• [Records to use]
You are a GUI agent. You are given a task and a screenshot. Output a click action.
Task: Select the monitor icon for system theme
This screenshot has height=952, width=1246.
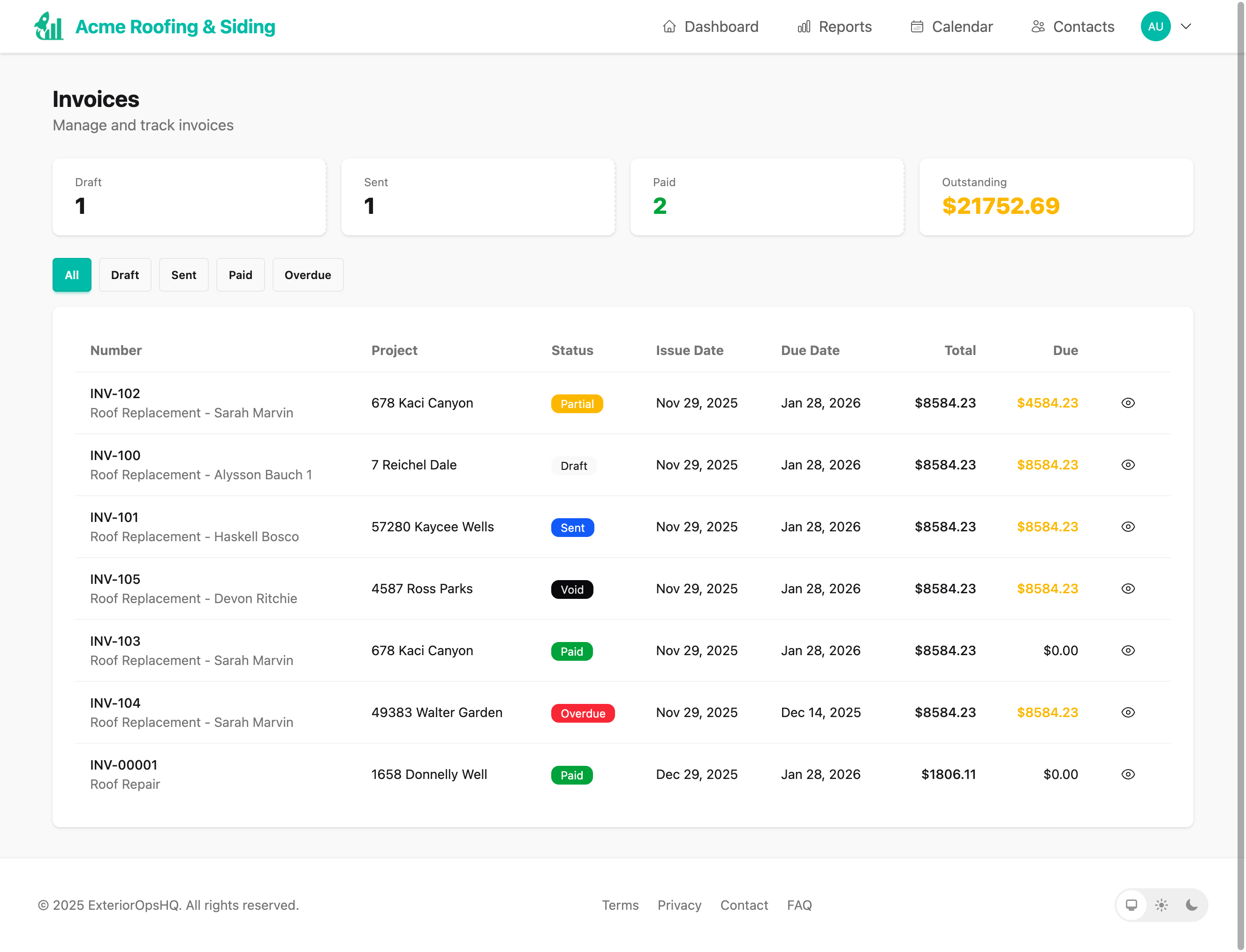pyautogui.click(x=1132, y=905)
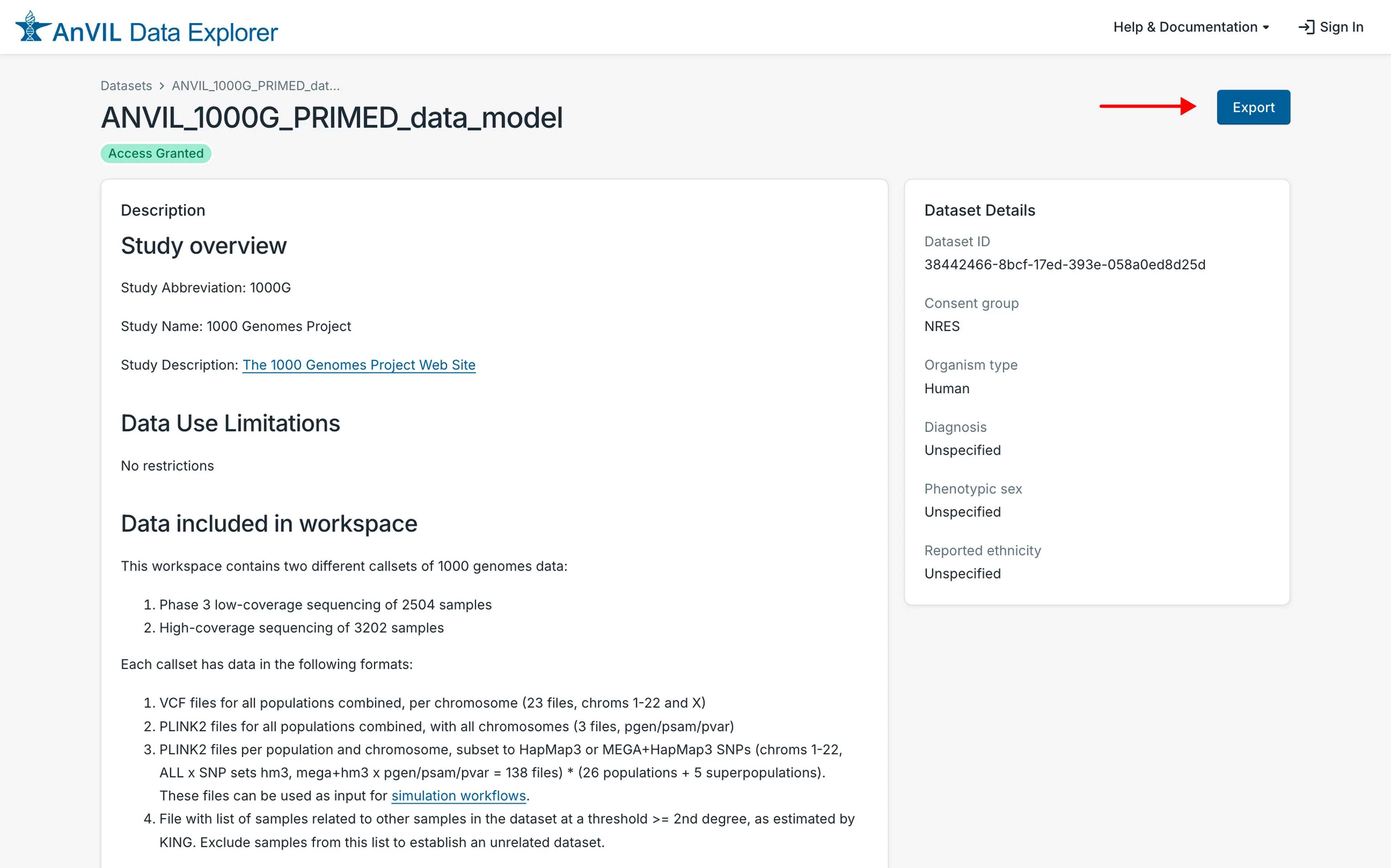The image size is (1391, 868).
Task: Click truncated ANVIL_1000G_PRIMED breadcrumb item
Action: (x=255, y=85)
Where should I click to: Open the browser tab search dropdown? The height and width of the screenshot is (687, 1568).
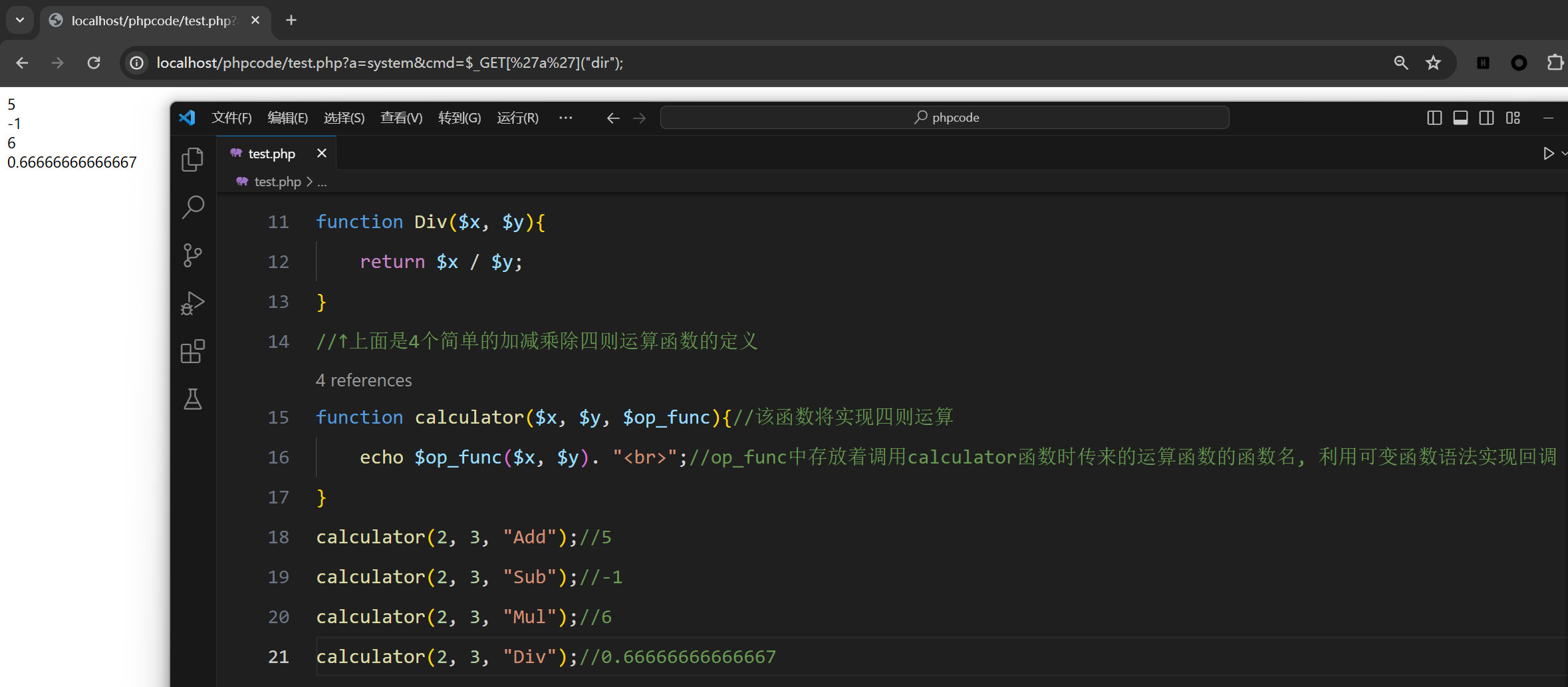(x=19, y=20)
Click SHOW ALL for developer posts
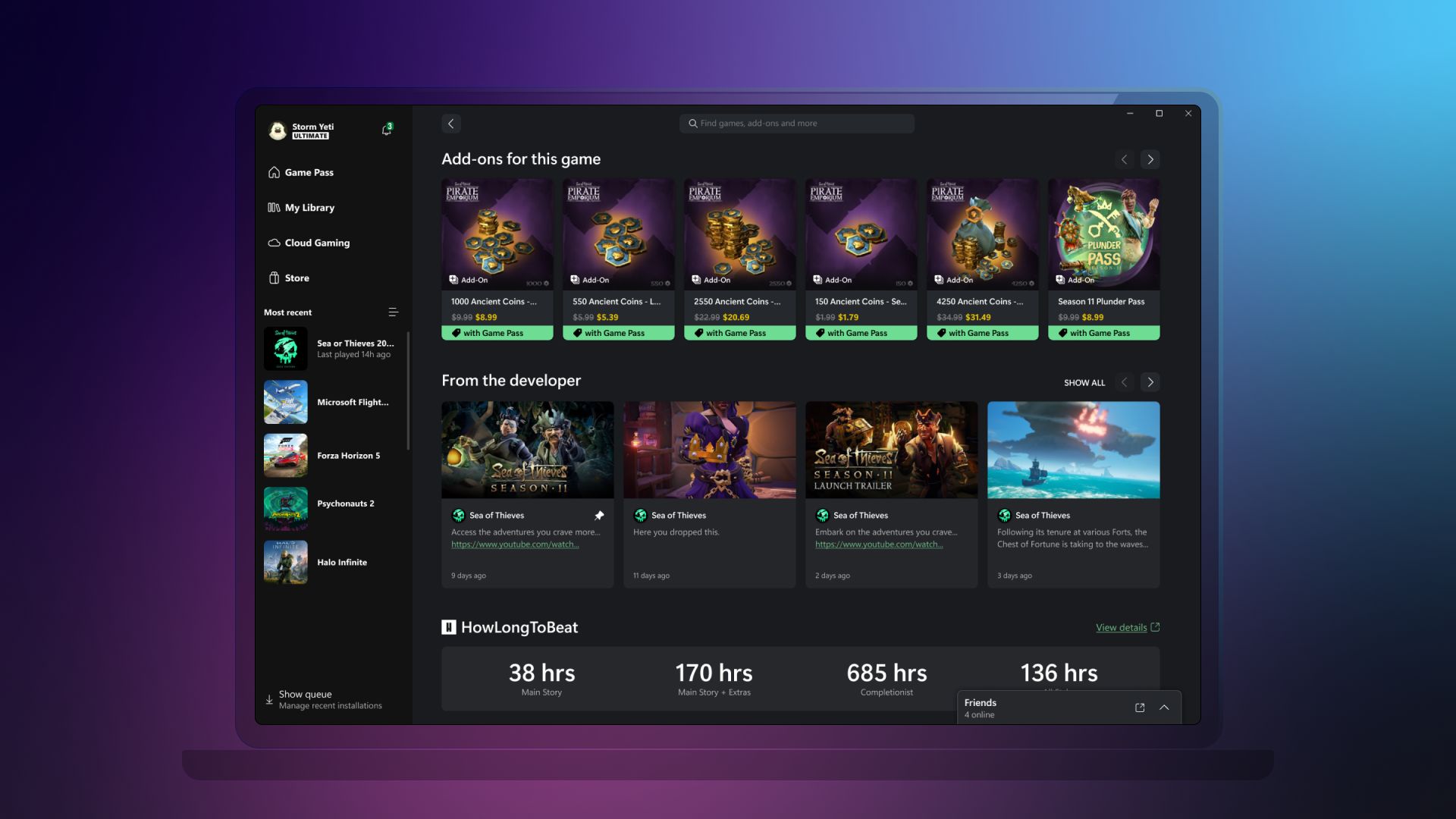Image resolution: width=1456 pixels, height=819 pixels. point(1084,382)
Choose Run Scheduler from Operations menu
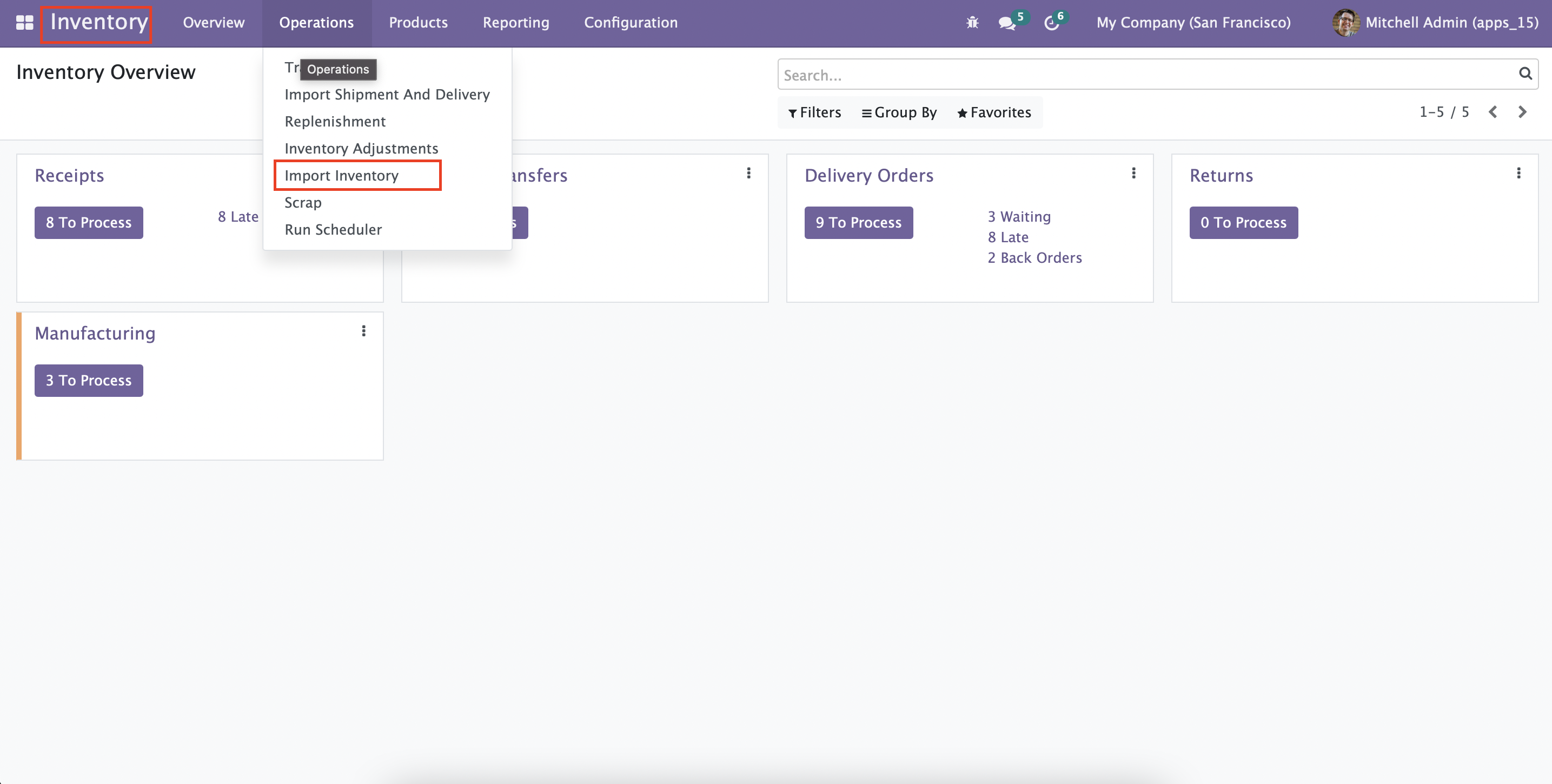The image size is (1552, 784). click(x=333, y=230)
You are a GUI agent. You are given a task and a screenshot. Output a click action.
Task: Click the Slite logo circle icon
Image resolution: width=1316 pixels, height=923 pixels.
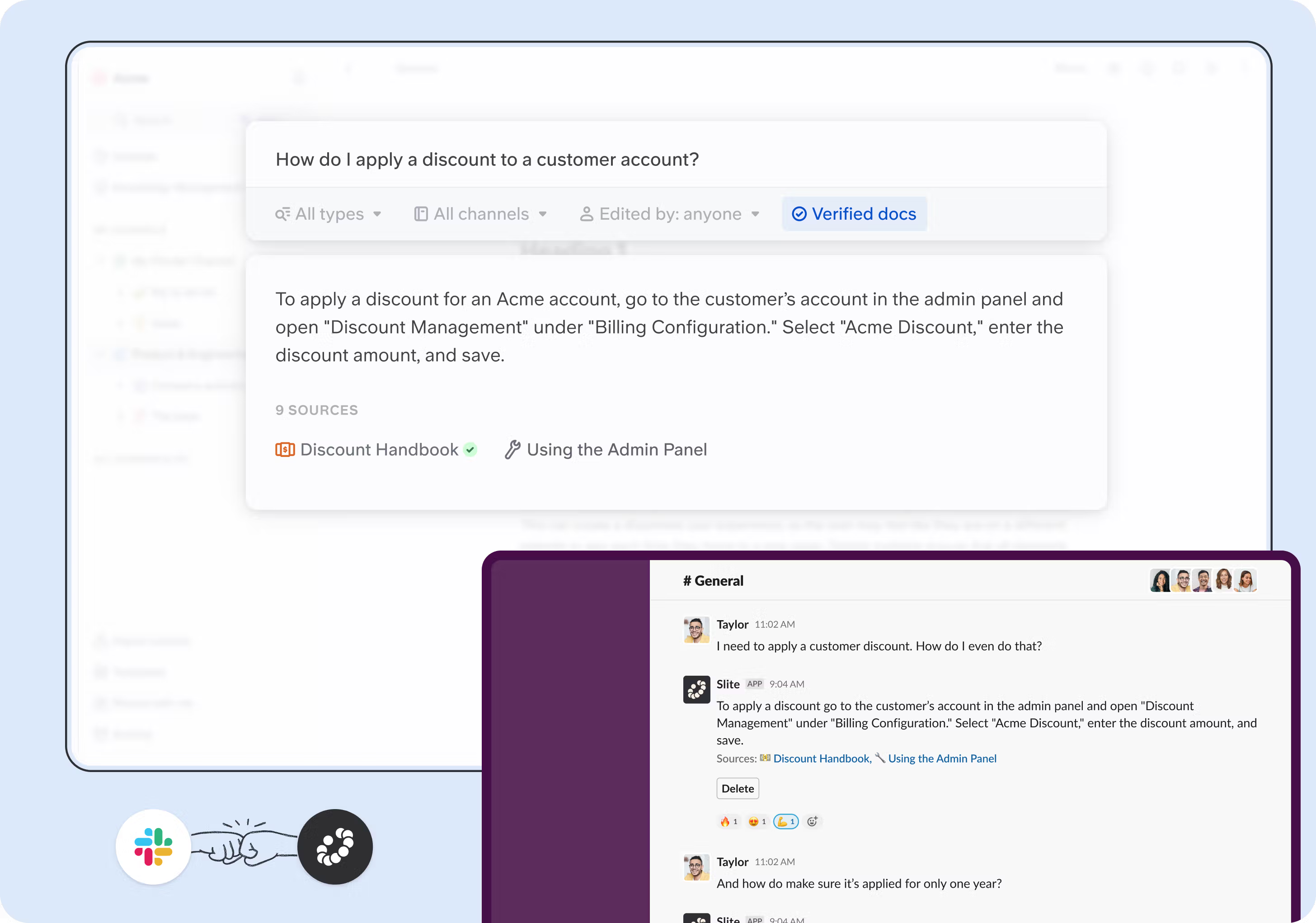335,846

• [Aim of the task] Exact lines only, please: output the listing from the first line to the line with "Task: Select the", both included.

• [Answer for this exercise]
You are a GUI agent. You are given a task and a screenshot. Output a click action.
Task: Select the monitor icon for system theme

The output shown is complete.